◆ PROVIDED TEXT ◆
>> Begin

For the first subtask, it suffices to try possible values of c less than 2^{15}. The resulting multisets can be compared with sorting in \mathcal O(N \log N).

Time complexity: \mathcal O(\max A \cdot N \log N)

For the second subtask, we observe that if a value for c exists, there is some A_i such that A_i \oplus c = B_1, meaning c = A_i \oplus B_1. With this, we have 2N+1 possible candidates for c: A_1 \oplus B_1, A_2 \oplus B_1, \dots, A_{2N+1} \oplus B_1.

Time complexity: \mathcal O(N^2 \log N)

>> End

(Source data)
>> Begin

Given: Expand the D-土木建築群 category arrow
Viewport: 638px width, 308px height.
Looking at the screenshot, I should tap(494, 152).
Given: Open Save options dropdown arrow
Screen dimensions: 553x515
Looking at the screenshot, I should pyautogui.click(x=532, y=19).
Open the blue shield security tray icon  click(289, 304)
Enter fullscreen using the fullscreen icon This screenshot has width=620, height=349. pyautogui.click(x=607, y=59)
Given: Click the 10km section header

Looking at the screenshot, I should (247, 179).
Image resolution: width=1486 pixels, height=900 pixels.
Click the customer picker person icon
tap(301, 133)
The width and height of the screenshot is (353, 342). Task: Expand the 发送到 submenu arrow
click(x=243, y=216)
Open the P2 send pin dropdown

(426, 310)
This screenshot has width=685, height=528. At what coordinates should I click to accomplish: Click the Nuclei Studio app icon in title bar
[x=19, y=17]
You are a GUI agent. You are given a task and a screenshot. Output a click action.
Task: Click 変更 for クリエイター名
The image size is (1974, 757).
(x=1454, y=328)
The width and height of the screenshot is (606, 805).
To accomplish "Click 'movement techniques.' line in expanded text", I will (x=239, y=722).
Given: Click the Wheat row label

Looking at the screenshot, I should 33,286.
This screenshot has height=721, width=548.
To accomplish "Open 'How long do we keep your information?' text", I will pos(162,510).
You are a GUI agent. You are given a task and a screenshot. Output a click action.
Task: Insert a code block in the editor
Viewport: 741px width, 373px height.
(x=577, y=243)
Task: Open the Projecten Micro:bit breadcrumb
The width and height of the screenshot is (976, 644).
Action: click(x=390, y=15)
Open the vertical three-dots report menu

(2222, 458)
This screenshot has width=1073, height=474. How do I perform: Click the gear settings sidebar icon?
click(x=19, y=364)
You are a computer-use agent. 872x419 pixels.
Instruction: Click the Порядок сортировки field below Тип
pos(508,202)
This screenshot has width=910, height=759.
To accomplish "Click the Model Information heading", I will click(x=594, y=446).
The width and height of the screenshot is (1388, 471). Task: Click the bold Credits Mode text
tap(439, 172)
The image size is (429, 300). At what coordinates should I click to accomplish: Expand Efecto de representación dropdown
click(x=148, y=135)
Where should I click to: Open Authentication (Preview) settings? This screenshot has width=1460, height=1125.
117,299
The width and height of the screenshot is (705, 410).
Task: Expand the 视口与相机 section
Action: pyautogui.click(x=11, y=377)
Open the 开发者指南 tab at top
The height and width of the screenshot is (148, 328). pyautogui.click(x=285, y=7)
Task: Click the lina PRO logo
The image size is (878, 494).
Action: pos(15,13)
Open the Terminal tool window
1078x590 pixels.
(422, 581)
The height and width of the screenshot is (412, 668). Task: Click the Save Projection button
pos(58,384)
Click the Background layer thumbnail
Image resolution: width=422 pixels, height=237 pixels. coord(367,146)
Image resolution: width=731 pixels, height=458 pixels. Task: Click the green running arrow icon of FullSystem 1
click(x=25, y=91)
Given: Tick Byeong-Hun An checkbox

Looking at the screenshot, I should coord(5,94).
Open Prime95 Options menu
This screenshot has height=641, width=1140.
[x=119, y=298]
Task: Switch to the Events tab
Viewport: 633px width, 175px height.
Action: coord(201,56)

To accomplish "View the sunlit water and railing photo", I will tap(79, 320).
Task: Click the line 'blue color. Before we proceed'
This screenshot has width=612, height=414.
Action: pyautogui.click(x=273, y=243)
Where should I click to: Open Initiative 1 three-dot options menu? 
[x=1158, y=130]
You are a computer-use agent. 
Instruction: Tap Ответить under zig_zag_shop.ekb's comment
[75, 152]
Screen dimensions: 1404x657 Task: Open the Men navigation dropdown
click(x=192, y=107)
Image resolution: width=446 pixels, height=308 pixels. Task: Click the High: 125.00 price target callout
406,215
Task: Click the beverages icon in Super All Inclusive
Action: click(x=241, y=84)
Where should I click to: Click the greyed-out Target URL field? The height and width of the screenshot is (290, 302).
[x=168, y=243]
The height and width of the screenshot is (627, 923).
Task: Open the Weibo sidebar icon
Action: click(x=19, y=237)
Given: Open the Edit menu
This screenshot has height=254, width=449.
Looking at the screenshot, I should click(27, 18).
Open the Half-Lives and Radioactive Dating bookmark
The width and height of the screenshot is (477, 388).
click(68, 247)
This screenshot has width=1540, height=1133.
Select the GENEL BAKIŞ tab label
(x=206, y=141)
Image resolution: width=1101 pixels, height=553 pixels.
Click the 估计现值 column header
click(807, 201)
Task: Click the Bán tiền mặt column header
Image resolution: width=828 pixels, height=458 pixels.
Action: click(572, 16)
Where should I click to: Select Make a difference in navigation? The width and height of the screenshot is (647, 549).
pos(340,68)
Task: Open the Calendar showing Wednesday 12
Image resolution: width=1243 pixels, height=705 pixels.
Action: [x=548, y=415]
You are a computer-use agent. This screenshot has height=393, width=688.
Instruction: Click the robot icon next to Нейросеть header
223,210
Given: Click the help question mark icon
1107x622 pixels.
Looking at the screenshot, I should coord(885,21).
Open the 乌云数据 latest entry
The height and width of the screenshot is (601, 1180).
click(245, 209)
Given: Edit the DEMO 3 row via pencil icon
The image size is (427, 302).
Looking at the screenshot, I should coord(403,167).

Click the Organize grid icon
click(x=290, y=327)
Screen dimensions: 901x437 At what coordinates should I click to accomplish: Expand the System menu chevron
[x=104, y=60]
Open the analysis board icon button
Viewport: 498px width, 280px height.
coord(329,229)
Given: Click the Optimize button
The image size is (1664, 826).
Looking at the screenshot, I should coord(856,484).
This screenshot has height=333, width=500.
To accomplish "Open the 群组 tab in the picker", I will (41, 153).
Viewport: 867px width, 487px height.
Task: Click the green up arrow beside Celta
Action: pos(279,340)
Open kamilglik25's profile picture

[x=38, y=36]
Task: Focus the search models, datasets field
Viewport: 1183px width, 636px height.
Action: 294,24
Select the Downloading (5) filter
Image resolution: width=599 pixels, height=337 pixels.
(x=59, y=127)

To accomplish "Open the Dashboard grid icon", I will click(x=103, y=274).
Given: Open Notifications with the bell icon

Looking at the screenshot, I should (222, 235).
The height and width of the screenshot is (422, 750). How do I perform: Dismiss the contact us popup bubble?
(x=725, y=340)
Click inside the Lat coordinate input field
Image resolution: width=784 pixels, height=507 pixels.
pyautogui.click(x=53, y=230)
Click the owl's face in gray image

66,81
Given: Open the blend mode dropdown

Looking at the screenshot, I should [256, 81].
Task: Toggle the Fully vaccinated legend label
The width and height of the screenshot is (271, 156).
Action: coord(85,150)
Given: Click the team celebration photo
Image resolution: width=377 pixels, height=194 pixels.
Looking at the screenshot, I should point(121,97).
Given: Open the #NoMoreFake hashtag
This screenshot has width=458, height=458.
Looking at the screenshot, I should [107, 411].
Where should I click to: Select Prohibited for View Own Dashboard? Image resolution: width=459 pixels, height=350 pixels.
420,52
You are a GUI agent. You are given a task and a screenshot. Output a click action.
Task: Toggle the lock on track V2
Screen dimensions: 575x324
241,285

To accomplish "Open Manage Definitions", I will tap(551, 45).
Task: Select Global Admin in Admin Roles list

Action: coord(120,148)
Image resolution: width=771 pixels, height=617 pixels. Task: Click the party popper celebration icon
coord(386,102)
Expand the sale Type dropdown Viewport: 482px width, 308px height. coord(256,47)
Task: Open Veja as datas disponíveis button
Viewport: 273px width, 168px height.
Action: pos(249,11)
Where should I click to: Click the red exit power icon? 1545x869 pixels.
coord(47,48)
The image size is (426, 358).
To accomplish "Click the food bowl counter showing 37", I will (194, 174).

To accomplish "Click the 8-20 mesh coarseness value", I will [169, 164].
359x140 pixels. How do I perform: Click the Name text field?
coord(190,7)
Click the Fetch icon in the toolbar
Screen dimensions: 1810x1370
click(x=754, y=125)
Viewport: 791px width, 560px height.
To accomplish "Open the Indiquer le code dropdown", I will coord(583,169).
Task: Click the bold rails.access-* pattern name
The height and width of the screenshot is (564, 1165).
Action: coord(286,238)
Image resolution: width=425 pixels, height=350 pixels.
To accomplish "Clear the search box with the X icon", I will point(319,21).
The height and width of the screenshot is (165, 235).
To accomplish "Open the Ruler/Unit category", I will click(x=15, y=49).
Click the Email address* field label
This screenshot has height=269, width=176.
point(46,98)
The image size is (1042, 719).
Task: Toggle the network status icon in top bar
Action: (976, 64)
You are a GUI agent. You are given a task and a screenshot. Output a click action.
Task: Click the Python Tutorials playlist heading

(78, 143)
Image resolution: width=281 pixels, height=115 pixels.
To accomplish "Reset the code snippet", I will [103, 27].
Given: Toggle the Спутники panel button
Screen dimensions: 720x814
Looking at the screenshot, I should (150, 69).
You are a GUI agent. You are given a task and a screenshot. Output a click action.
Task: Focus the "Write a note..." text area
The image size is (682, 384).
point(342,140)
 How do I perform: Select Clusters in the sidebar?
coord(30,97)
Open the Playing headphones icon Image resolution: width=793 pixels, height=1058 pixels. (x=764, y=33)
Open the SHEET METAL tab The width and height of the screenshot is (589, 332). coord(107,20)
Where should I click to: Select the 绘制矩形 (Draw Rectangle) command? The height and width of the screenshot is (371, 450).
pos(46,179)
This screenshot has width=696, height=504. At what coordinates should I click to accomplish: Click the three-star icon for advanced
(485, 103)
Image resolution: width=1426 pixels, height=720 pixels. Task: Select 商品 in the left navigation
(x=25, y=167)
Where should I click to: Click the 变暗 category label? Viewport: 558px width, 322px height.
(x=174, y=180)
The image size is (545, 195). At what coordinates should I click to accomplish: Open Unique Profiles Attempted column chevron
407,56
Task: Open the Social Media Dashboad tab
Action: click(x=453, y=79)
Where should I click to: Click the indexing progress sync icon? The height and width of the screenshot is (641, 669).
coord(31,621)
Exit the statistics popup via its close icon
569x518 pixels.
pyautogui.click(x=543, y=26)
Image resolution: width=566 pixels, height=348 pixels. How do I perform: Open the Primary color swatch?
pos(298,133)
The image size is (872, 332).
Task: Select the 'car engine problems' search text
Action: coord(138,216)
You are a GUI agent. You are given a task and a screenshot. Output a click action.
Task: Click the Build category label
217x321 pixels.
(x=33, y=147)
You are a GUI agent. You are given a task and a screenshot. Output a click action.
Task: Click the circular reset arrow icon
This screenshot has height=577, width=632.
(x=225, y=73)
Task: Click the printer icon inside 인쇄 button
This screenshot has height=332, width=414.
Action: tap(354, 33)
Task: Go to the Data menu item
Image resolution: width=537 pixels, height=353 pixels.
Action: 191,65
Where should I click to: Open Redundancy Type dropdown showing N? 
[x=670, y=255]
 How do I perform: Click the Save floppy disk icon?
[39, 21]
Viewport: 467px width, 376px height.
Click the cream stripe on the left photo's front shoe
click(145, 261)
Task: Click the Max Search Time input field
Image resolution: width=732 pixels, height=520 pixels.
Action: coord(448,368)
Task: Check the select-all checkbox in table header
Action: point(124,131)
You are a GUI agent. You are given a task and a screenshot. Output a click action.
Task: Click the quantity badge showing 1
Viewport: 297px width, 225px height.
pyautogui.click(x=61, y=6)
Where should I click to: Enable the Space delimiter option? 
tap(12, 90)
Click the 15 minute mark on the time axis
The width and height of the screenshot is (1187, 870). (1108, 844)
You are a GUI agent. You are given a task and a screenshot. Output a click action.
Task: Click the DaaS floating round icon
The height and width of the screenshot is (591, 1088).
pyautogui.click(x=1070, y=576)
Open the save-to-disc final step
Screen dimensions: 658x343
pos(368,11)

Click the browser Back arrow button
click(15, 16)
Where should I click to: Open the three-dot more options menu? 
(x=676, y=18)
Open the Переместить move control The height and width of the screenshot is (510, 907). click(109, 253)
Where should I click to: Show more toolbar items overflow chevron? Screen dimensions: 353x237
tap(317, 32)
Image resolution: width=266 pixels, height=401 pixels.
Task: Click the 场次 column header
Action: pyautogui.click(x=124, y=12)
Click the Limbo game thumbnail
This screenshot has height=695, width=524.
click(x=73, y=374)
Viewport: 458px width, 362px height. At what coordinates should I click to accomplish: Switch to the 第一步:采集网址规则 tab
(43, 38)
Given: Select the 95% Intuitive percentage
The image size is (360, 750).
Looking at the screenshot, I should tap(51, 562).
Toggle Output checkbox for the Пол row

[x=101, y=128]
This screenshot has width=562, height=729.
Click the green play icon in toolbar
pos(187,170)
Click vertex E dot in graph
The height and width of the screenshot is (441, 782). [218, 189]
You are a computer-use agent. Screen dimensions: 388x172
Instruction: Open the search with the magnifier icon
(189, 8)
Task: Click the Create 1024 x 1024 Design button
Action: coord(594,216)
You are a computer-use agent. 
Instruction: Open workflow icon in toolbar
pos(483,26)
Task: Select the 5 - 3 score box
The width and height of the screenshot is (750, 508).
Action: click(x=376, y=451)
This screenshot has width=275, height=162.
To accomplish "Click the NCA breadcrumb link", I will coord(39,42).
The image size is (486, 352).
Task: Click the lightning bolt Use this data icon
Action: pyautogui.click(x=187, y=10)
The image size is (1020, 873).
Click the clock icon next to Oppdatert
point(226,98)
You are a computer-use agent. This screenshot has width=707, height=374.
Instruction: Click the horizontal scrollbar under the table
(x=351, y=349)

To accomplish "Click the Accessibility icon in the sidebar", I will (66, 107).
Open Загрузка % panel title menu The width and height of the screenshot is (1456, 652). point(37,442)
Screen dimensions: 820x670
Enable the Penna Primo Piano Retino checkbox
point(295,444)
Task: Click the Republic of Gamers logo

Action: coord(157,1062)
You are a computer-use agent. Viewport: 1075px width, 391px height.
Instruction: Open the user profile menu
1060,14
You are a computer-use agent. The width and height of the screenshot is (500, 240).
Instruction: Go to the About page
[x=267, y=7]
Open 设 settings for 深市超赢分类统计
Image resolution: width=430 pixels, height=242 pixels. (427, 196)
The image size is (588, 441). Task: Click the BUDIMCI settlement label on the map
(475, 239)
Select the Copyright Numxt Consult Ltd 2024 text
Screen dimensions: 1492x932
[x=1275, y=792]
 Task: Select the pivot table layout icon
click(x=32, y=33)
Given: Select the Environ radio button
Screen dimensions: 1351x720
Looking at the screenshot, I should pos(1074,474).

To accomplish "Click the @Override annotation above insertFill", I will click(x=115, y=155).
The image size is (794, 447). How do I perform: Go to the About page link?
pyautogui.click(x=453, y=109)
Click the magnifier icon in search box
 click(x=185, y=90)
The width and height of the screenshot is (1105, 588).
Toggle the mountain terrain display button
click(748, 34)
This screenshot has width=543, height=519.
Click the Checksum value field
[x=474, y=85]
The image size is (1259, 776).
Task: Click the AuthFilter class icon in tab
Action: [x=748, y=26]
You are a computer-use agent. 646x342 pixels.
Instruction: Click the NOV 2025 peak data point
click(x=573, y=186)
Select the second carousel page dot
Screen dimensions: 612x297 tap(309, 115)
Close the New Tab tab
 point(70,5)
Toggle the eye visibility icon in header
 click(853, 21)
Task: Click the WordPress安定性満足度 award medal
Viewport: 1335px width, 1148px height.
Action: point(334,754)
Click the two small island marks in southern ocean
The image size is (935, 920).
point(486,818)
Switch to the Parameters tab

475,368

>> End

◆ TASKS TO PERFORM ◆
1. Answer these questions using the subtask write-up:
(a) Below what bound does the first subtask try values of c?
(b) How many possible candidates for c does the second subtask have?
(c) What is the time complexity given for the second subtask?
2. Give again the rows starting at the line that contains "Task: Open Veja as datas disponíveis button" and ending at the line that contains "will [169, 164].". Raise every coordinate in the answers by 122.

◆ THE RESULTS ◆
1.
(a) 2^{15}
(b) 2N+1
(c) \mathcal O(N^2 \log N)

2.
Task: Open Veja as datas disponíveis button
Viewport: 273px width, 168px height.
Action: pos(371,133)
Where should I click to: Click the red exit power icon? 1545x869 pixels.
coord(169,170)
The image size is (426, 358).
To accomplish "Click the food bowl counter showing 37", I will (316, 296).

To accomplish "Click the 8-20 mesh coarseness value", I will [291, 286].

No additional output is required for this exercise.